Estate Planning For Expat Life: Blanket Launches In The UAE
Blanket, a UAE-born estate planning platform built for expats and cross-border lives, has officially launched in the UAE, offering residents a simpler, clearer and more affordable way to put the right protection in place for their families, assets and wishes.
Created by Anton Pirinen, a lawyer and part of the founding team at Wio bank, Blanket was built to address the reality of modern expat life, where families, finances and responsibilities often sit across more than one country. Bringing together legal expertise, fintech experience and product-led thinking, the platform gives expats a more accessible route into estate planning, with wills and powers of attorney available through one guided process.
Anton chose to launch Blanket in the UAE after seeing a clear gap in a market. With a large expat population, multiple legal frameworks and many residents holding assets across more than one country, estate planning can quickly become fragmented, expensive and difficult to navigate. Backed by investors and advisors from Wio and Revolut backgrounds, Blanket helps close that gap by giving residents access to more serious, cross-border estate planning support without the cost, complexity or offline experience of the traditional law firm route.

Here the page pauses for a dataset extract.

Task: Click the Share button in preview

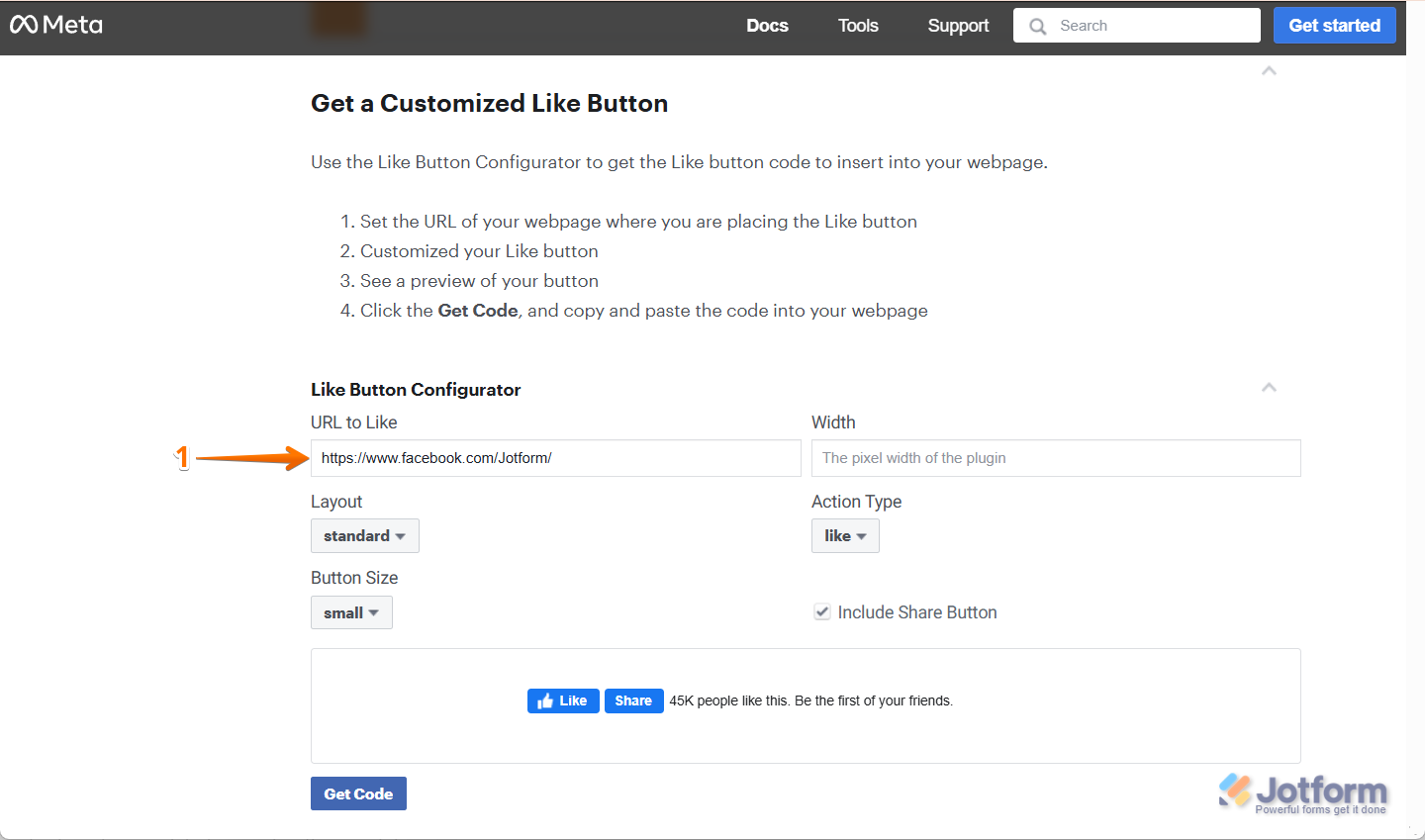Action: [x=633, y=700]
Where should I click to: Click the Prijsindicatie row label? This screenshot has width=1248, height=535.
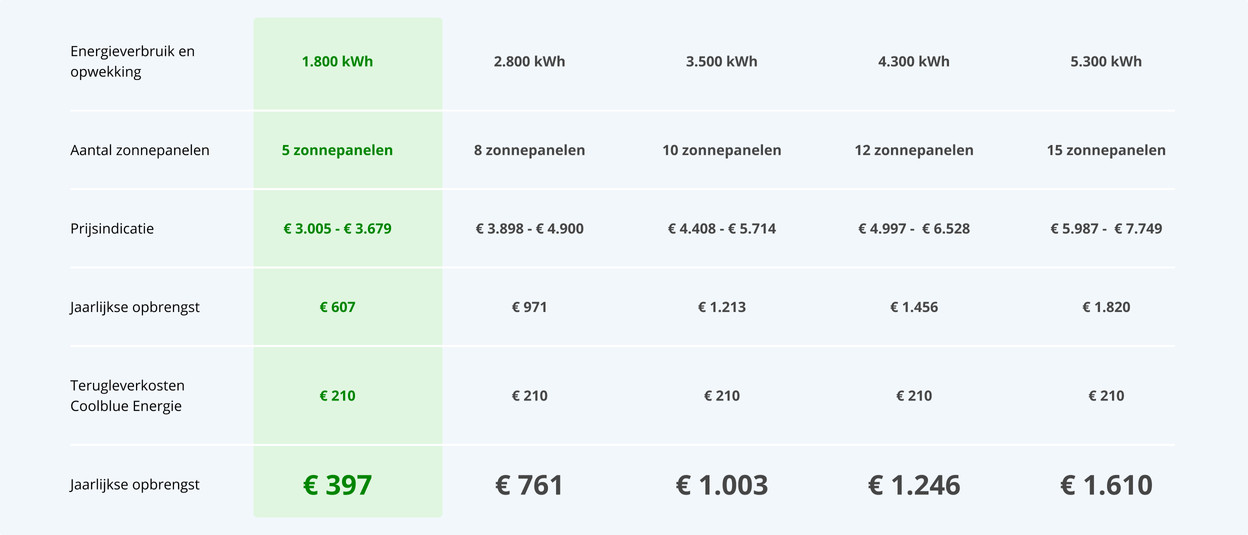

Alongside UAE wills, Blanket also supports expats with the wider estate planning decisions that come with living internationally. The platform helps customers understand what protection makes sense across the different countries connected to their life, family and assets, before guiding them through the right documents in one coordinated process. Blanket currently supports wills for the UK and India, with plans to expand globally.
For many UAE-based expats, putting a will in place is often delayed because the process feels expensive, complicated or overwhelming. Yet without a registered will, families can face frozen bank accounts, delayed access to assets, court-led guardianship decisions and lengthy probate processes at an already difficult time. In some cases, the process can take six to eighteen months.
Blanket also offers powers of attorney, helping residents appoint someone they trust to act on their behalf when needed – from banking and government paperwork, to healthcare matters and practical UAE admin if they are travelling or no longer in the country. For expats, it adds another much-needed layer of protection.
Anton Pirinen, Founder and CEO of Blanket, comments:
“Estate planning is one of those things people know they should do, but usually put off because it feels too complex, too expensive or just not urgent enough. For expats, that problem is even bigger, because life does not always sit neatly in one country.
“You may live in the UAE, own assets somewhere else, have family overseas and be dealing with different legal systems at the same time. I built Blanket to make that process easier to understand, easier to access and more suited to how people actually live today.”
Users can sign up with an email address, complete an online intake in around 15 minutes, and manage the process without in-person meetings. From there, a draft will is created using lawyer-designed templates, reviewed by a qualified human expert, translated into Arabic by a Ministry of Justice-licensed translator, and submitted through the Abu Dhabi Judicial Department’s notarial process. Once registered, the official will is held with ADJD as the government repository, while the user’s personal copy and supporting documents can be stored securely in Blanket’s Vault.
Each customer is assigned a specific expert at Blanket from the start. That means they have someone to manage their case, guide them through the entire process, and be on hand to answer questions along the way.
Blanket’s service fee starts from AED 799 and includes drafting, changes, translation, Vault and Capsules. The Vault gives customers a secure place to store important estate planning documents, while Capsules allows them to securely share selected information, instructions or documents with the right people when needed. The ADJD government registration fee is AED 950 for a single will, while mirror wills carry an ADJD government registration fee of AED 1,900, paid directly to ADJD.
Blanket is now available in the UAE at blanket.ae.